Since only a small number of endotoxins are transferred from the GIT into blood—and once in the blood the endotoxins are quickly metabolized—blood endotoxin levels are extremely variable and depend on the animal and the time of sampling, making it a very unreliable biomarker. Since LBP is produced by the animal as a direct response to an endotoxin challenge, some researchers have suggested using LBP (LPS binding protein) instead. Additionally, the levels of LBP are more stable than those of LPS. However, there is still high variation in the animal and the tests are expensive.
In general, strategies to control endotoxin contamination in animals include all of those aimed at reducing bacterial contamination. These strategies include biosecurity, the use of prebiotics and probiotics, improved nutrient digestibility, etc. Other strategies are vaccinations, immunity modulators, and toxin binders that can target endotoxin contamination.
Some preliminary studies have already tested the possibility of using toxin binders against endotoxins in swine and cattle. Any product considered for endotoxin binding capabilities should be proven with in vitro and in vivo findings. This preliminary data suggests that select toxin binders are capable of binding endotoxins in the gastrointestinal tract, and thus prevent endotoxins from being absorbed. Further studies are currently underway to confirm.
In summary, endotoxins are always present in the GIT of the animal and are often in the upper respiratory tract. Under stress conditions, the microbiota balance of the GIT can be altered towards an increase of gram-negative bacteria, which increases endotoxin content. As a pyrogenic, LPS triggers inflammation pathways that impact animal health and production. Unfortunately, it is difficult to measure endotoxin levels and there are no reference values in the industry.

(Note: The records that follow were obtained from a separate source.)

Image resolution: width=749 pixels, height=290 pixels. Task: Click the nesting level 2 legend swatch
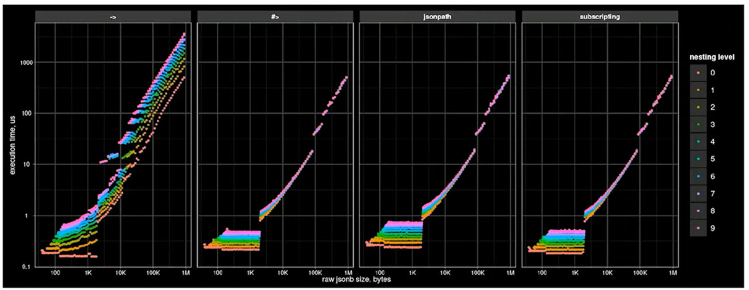699,108
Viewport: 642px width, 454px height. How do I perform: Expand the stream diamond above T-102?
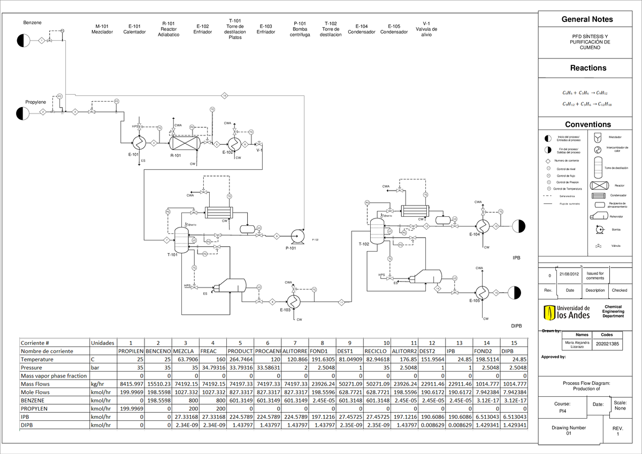click(x=426, y=226)
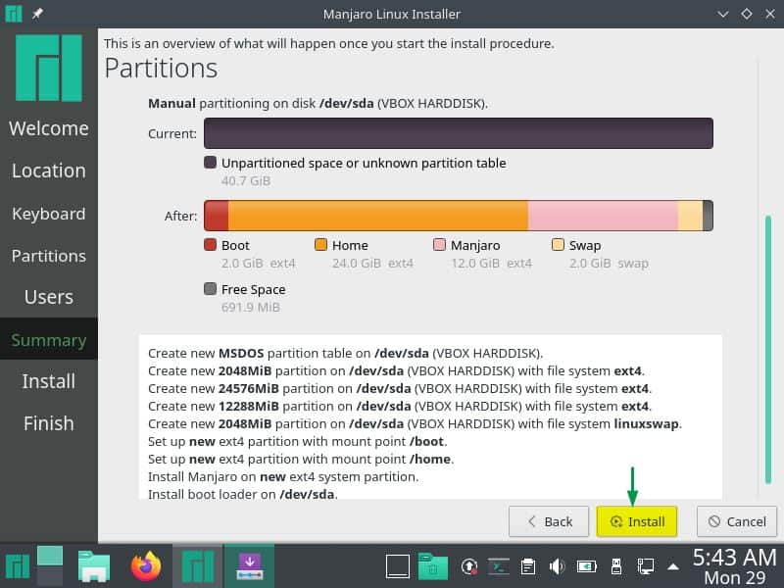Open the file manager from taskbar
784x588 pixels.
[x=95, y=565]
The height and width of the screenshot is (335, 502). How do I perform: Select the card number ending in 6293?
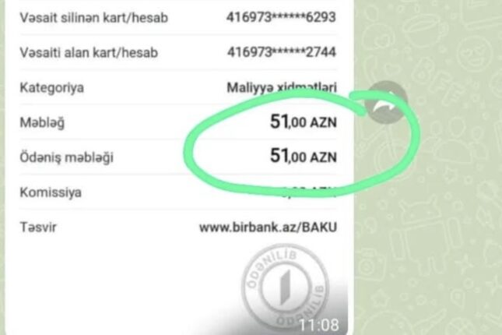(x=281, y=17)
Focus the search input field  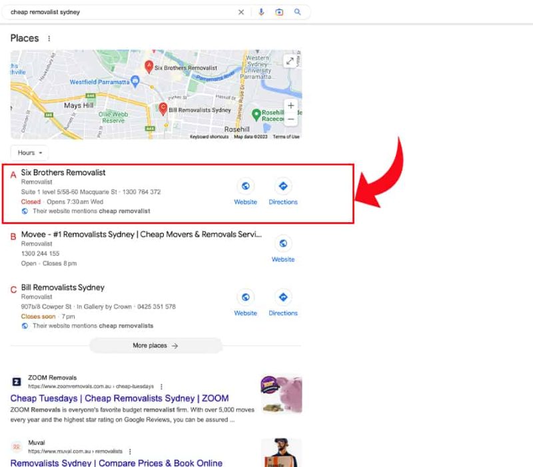coord(120,12)
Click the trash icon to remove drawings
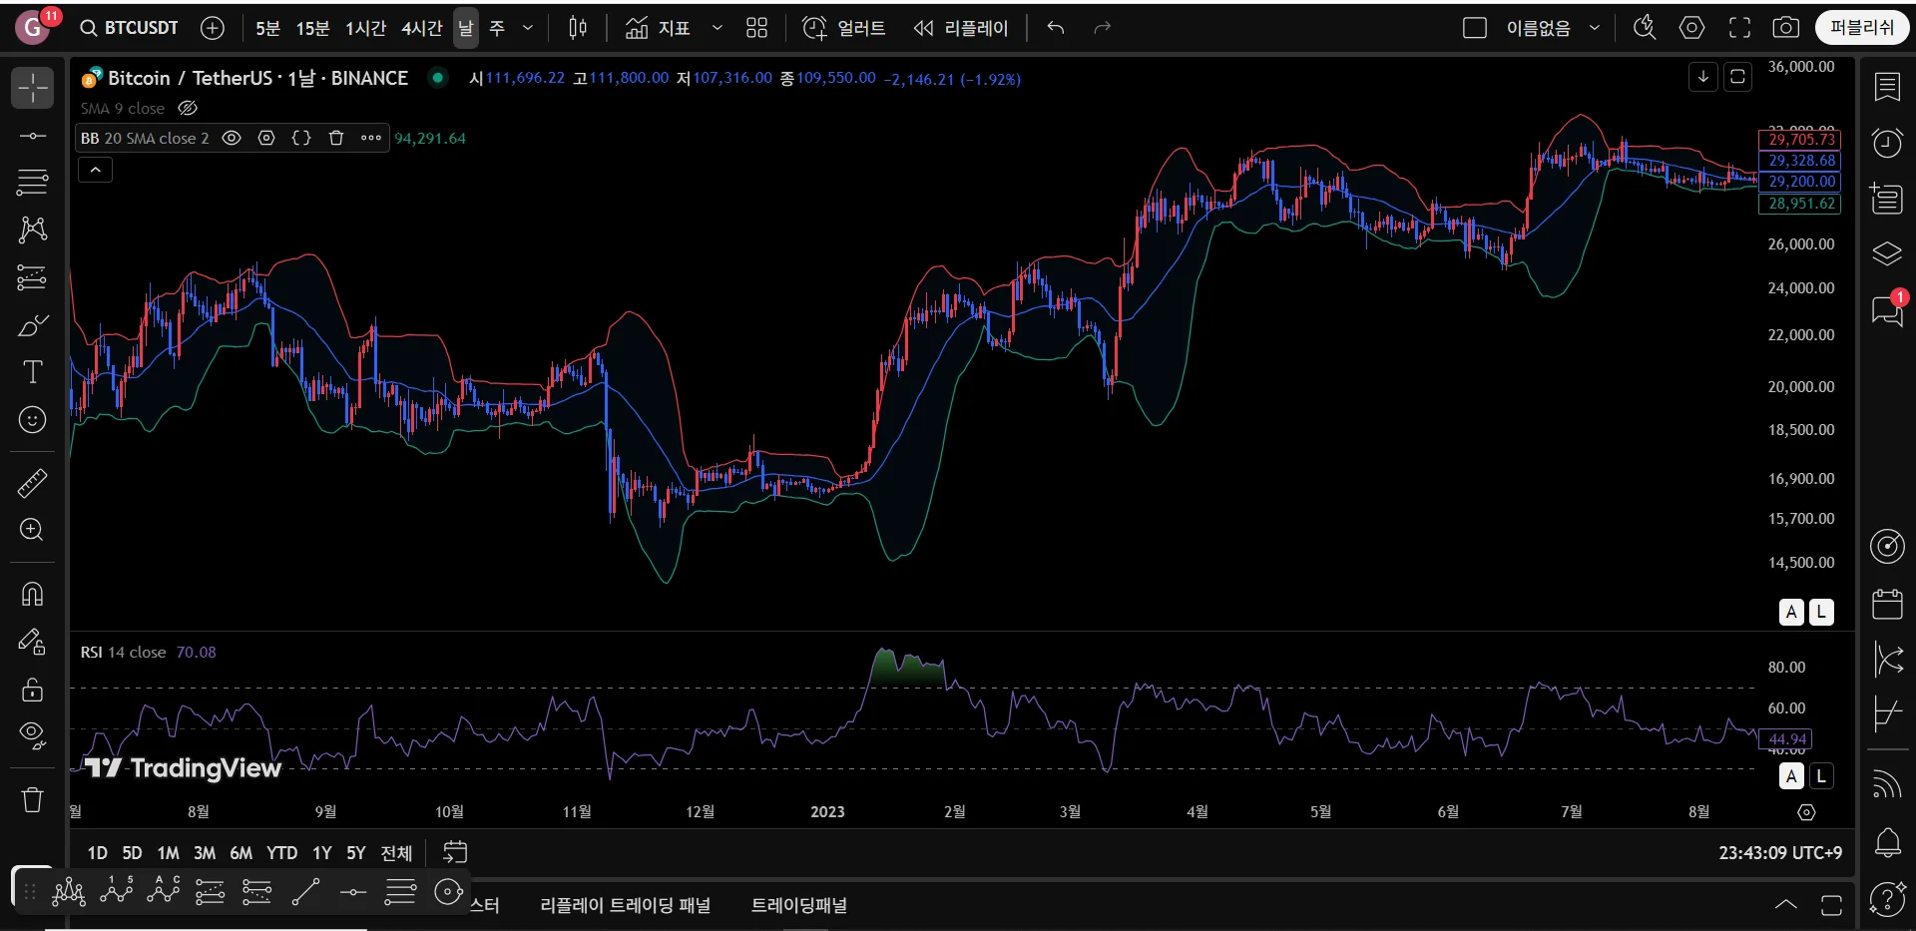This screenshot has height=931, width=1916. click(32, 799)
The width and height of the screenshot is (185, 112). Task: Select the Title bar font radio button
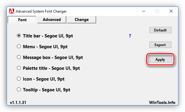[x=19, y=36]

At the farm level, what is possible to measure is the consequences of an endotoxin challenge on animal performance. As described before, the ultimate effect of an endotoxin presence in the GIT is an inflammatory response. This inflammation has several detrimental effects, like altering the epithelial wall to result in lower nutrient absorption. Additionally, the energy demands from the inflammation process itself consume valuable energy intended for animal health and growth. So, the control of endotoxins—especially during stress situations—could result in improved production parameters.
Different means of controlling endotoxins have been tested but most of them are too expensive to be considered in animal production. A cost-effective method would be the use of toxin binders to capture endotoxins in the gastrointestinal tract and prevent them from entering the bloodstream.